*Brief:*
Would you return the lines between the one holding "Contact (71, 268)" and the one holding "Aanbod (642, 54)", inclusive, and only those, exactly as they stand in the listing below?

★ ★ ★ ★ ★

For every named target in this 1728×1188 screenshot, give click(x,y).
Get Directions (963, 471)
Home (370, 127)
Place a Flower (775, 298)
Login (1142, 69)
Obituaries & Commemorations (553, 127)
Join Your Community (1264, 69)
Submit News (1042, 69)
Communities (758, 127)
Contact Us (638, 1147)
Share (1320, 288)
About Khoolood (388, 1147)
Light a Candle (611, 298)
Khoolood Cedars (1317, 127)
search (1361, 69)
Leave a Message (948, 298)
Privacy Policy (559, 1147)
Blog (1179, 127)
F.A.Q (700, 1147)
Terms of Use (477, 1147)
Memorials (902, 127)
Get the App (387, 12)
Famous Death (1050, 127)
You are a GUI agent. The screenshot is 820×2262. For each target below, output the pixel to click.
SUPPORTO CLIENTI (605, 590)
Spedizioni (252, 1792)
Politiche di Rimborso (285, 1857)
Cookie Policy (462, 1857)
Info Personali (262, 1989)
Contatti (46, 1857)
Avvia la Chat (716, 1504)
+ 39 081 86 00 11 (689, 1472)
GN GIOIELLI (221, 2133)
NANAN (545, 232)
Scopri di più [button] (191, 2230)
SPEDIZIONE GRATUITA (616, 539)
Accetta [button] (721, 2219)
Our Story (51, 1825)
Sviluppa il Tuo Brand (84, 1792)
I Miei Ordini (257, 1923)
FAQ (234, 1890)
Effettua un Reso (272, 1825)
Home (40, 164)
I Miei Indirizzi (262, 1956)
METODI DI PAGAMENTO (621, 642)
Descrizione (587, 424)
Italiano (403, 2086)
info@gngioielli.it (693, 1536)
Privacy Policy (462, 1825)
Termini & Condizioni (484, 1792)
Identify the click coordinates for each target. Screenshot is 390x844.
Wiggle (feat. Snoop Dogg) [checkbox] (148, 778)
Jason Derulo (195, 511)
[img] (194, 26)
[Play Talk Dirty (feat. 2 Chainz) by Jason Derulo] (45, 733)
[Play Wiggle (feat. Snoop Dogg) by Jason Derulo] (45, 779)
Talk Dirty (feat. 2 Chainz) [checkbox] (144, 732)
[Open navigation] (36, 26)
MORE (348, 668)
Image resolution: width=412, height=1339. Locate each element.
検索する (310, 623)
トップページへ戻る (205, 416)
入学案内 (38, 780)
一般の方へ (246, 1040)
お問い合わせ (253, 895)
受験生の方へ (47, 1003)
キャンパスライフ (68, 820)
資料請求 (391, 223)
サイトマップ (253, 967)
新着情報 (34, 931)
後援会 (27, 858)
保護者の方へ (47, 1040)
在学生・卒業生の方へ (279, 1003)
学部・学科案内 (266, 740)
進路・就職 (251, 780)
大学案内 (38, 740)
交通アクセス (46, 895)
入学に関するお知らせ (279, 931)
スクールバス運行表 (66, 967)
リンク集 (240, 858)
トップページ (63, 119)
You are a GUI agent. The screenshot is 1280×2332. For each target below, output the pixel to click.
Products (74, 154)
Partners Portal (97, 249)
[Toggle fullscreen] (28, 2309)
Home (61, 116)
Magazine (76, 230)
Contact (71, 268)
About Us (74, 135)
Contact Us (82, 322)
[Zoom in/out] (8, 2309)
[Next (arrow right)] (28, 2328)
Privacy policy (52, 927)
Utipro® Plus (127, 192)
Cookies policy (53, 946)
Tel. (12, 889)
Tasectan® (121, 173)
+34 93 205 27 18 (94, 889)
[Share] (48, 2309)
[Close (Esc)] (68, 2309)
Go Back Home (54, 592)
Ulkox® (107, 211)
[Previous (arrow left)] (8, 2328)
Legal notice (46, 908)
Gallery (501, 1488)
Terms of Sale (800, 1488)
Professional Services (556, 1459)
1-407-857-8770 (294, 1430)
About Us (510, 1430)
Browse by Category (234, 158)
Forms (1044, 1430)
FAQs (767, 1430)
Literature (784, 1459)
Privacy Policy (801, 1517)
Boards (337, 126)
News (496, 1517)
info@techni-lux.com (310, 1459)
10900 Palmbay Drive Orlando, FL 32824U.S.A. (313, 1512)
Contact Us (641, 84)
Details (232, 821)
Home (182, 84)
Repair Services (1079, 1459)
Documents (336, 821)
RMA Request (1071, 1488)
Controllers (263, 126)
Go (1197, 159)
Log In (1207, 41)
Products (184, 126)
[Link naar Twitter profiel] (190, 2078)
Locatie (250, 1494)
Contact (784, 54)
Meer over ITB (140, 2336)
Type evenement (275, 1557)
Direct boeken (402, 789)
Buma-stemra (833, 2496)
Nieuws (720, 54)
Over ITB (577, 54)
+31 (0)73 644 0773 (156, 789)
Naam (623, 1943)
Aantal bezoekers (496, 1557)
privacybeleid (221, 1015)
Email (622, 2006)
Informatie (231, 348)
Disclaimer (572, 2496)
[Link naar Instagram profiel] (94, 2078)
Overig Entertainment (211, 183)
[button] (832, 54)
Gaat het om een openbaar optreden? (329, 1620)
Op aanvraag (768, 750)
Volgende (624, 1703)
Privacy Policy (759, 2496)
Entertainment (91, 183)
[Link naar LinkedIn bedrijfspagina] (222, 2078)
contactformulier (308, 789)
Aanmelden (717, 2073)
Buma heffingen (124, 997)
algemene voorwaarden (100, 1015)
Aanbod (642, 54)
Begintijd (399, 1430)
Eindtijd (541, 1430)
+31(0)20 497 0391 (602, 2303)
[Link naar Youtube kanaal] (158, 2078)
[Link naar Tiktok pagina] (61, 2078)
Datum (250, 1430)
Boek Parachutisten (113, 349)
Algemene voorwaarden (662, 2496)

★ ★ ★ ★ ★

*Output for this task:*
Contact (71, 268)
About Us (74, 135)
Contact Us (82, 322)
[Zoom in/out] (8, 2309)
[Next (arrow right)] (28, 2328)
Privacy policy (52, 927)
Utipro® Plus (127, 192)
Cookies policy (53, 946)
Tel. (12, 889)
Tasectan® (121, 173)
+34 93 205 27 18 (94, 889)
[Share] (48, 2309)
[Close (Esc)] (68, 2309)
Go Back Home (54, 592)
Ulkox® (107, 211)
[Previous (arrow left)] (8, 2328)
Legal notice (46, 908)
Gallery (501, 1488)
Terms of Sale (800, 1488)
Professional Services (556, 1459)
1-407-857-8770 (294, 1430)
About Us (510, 1430)
Browse by Category (234, 158)
Forms (1044, 1430)
FAQs (767, 1430)
Literature (784, 1459)
Privacy Policy (801, 1517)
Boards (337, 126)
News (496, 1517)
info@techni-lux.com (310, 1459)
10900 Palmbay Drive Orlando, FL 32824U.S.A. (313, 1512)
Contact Us (641, 84)
Details (232, 821)
Home (182, 84)
Repair Services (1079, 1459)
Documents (336, 821)
RMA Request (1071, 1488)
Controllers (263, 126)
Go (1197, 159)
Log In (1207, 41)
Products (184, 126)
[Link naar Twitter profiel] (190, 2078)
Locatie (250, 1494)
Contact (784, 54)
Meer over ITB (140, 2336)
Type evenement (275, 1557)
Direct boeken (402, 789)
Buma-stemra (833, 2496)
Nieuws (720, 54)
Over ITB (577, 54)
+31 (0)73 644 0773 (156, 789)
Naam (623, 1943)
Aantal bezoekers (496, 1557)
privacybeleid (221, 1015)
Email (622, 2006)
Informatie (231, 348)
Disclaimer (572, 2496)
[Link naar Instagram profiel] (94, 2078)
Overig Entertainment (211, 183)
[button] (832, 54)
Gaat het om een openbaar optreden? (329, 1620)
Op aanvraag (768, 750)
Volgende (624, 1703)
Privacy Policy (759, 2496)
Entertainment (91, 183)
[Link naar LinkedIn bedrijfspagina] (222, 2078)
contactformulier (308, 789)
Aanmelden (717, 2073)
Buma heffingen (124, 997)
algemene voorwaarden (100, 1015)
Aanbod (642, 54)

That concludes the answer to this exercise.